[Dataset items]
■ ■ ■
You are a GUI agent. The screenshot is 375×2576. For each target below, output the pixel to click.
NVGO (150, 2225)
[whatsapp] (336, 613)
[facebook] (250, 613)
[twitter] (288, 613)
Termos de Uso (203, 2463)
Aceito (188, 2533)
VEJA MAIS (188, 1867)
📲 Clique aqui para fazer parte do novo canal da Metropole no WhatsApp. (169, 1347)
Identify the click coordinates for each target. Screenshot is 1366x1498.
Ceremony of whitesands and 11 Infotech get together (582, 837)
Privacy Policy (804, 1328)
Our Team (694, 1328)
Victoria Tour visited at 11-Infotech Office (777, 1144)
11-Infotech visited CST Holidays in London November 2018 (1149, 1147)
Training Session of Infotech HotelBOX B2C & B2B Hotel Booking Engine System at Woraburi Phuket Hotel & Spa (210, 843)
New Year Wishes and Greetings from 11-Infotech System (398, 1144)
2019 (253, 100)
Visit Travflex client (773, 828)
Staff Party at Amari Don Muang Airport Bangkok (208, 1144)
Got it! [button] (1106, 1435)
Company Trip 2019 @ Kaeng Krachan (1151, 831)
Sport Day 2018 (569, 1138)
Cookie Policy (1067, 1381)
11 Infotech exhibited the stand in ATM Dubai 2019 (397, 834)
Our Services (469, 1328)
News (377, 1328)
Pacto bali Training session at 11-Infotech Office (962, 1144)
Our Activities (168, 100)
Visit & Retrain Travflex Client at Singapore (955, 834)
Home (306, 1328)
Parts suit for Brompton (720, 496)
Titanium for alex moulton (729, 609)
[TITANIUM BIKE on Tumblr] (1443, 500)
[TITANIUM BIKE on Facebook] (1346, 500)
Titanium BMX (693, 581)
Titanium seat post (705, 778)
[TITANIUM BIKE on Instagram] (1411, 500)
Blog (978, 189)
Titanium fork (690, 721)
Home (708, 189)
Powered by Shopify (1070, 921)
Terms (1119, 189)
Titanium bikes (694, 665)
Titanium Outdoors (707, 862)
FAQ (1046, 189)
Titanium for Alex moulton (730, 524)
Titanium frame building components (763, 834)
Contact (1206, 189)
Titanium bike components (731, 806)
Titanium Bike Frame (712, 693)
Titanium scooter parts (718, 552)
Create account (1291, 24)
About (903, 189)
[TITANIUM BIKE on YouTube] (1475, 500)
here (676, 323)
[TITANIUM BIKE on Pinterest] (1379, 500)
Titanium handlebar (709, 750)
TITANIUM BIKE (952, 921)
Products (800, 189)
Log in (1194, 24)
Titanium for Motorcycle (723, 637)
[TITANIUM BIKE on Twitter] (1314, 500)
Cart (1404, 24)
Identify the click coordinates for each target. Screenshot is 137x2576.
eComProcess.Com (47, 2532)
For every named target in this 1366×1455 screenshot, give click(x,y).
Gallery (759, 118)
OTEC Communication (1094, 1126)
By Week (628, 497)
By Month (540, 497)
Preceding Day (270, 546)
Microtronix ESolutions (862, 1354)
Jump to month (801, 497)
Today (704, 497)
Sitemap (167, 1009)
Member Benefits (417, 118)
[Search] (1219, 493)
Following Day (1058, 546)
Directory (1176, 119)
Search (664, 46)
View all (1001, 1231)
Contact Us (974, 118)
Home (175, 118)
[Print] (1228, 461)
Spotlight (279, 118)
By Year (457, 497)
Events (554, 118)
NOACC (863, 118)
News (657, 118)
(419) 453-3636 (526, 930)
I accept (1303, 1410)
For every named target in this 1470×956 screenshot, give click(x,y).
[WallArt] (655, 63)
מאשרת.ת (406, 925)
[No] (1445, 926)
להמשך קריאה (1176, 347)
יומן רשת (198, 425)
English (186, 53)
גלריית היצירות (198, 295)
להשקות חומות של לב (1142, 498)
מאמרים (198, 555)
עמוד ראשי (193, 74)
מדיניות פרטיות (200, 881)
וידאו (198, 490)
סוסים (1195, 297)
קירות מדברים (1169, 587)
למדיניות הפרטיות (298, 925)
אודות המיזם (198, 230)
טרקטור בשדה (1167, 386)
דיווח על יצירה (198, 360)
■ ■ ■
## [Task details]
Would you output, unchanged, each line from the start of the records to the line that holds "Cookie Policy (1067, 1381)", both included and nothing else?

## [Task answer]
You are a GUI agent. The screenshot is 375×2576. For each target below, output the pixel to click.
NVGO (150, 2225)
[whatsapp] (336, 613)
[facebook] (250, 613)
[twitter] (288, 613)
Termos de Uso (203, 2463)
Aceito (188, 2533)
VEJA MAIS (188, 1867)
📲 Clique aqui para fazer parte do novo canal da Metropole no WhatsApp. (169, 1347)
Identify the click coordinates for each target. Screenshot is 1366x1498.
Ceremony of whitesands and 11 Infotech get together (582, 837)
Privacy Policy (804, 1328)
Our Team (694, 1328)
Victoria Tour visited at 11-Infotech Office (777, 1144)
11-Infotech visited CST Holidays in London November 2018 (1149, 1147)
Training Session of Infotech HotelBOX B2C & B2B Hotel Booking Engine System at Woraburi Phuket Hotel & Spa (210, 843)
New Year Wishes and Greetings from 11-Infotech System (398, 1144)
2019 (253, 100)
Visit Travflex client (773, 828)
Staff Party at Amari Don Muang Airport Bangkok (208, 1144)
Got it! [button] (1106, 1435)
Company Trip 2019 @ Kaeng Krachan (1151, 831)
Sport Day 2018 (569, 1138)
Cookie Policy (1067, 1381)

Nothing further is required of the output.